» Data to use
"""

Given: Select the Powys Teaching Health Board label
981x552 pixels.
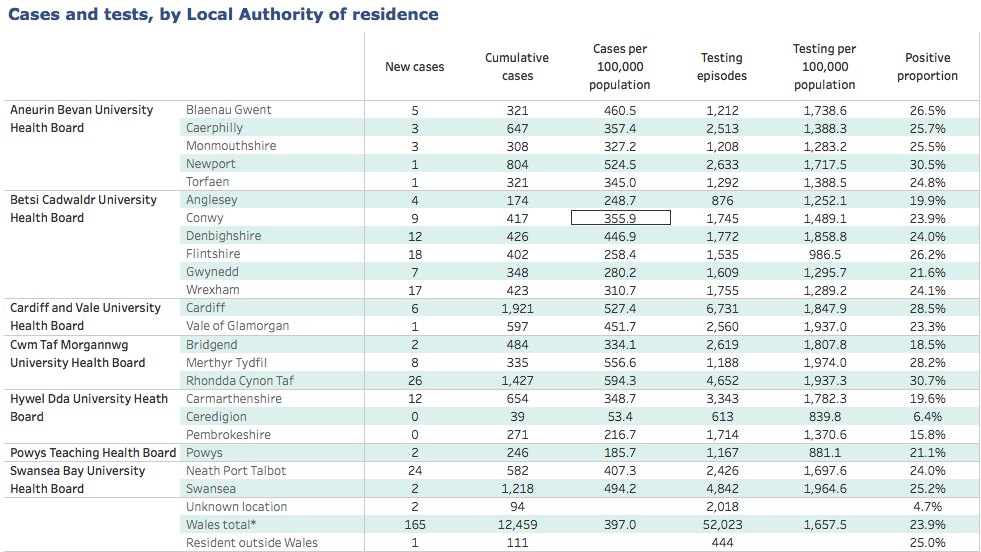Looking at the screenshot, I should tap(93, 453).
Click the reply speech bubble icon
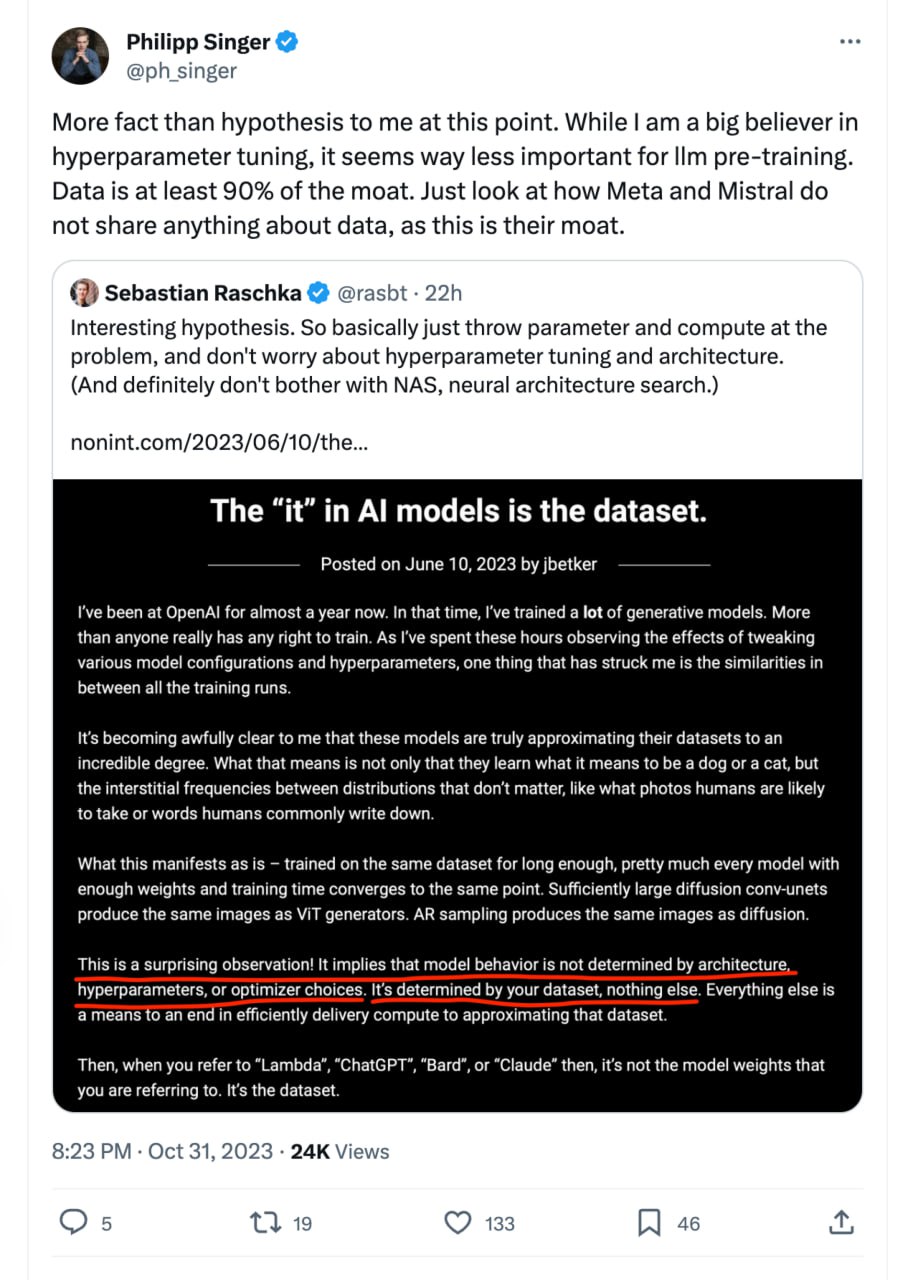918x1280 pixels. pyautogui.click(x=75, y=1222)
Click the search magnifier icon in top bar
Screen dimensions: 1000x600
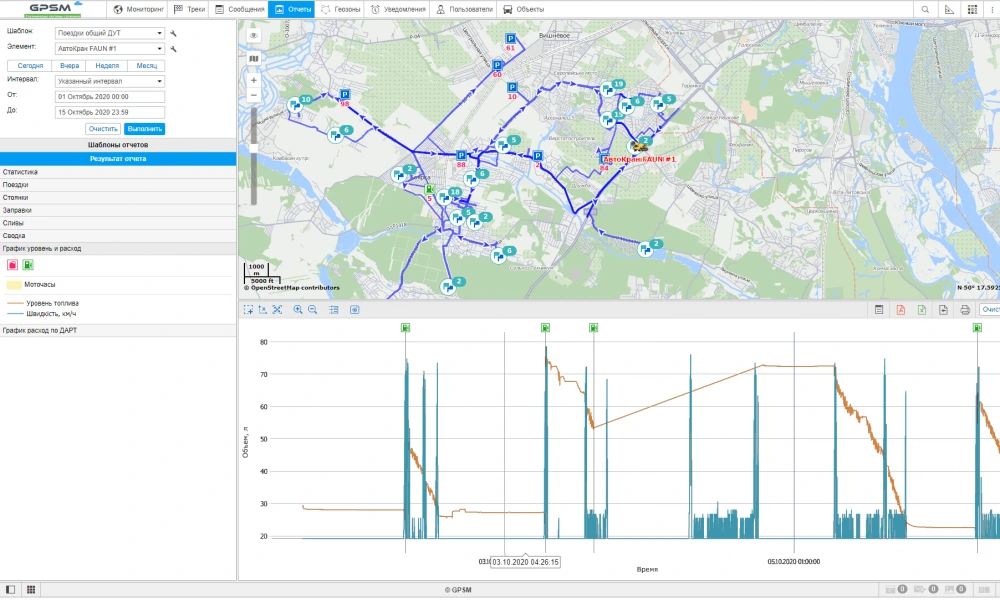(925, 9)
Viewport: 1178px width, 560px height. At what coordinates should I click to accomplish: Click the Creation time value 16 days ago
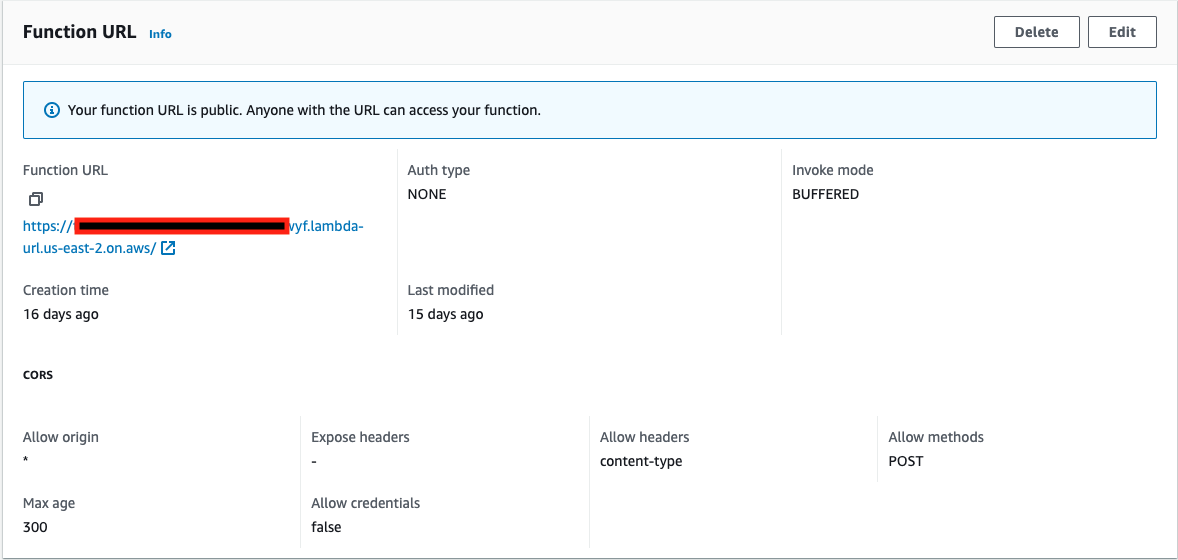coord(61,314)
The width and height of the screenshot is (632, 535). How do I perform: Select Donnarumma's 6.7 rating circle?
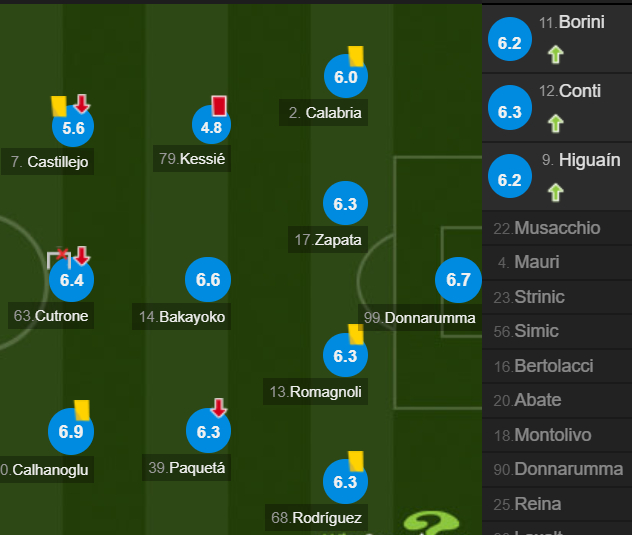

"""

» Objective
Rewrite all of the items above with every "icon" changed to "button" and nothing else altered. Leave the pictures out.

» Response to the exercise
Given: Select the Powys Teaching Health Board label
981x552 pixels.
Looking at the screenshot, I should tap(93, 453).
Click the reply speech bubble button
918x1280 pixels. pyautogui.click(x=75, y=1222)
Click the search magnifier button in top bar
Screen dimensions: 1000x600
(925, 9)
Viewport: 1178px width, 560px height. At what coordinates should I click to accomplish: Click the Creation time value 16 days ago
coord(61,314)
The width and height of the screenshot is (632, 535). How do I perform: Select Donnarumma's 6.7 rating circle?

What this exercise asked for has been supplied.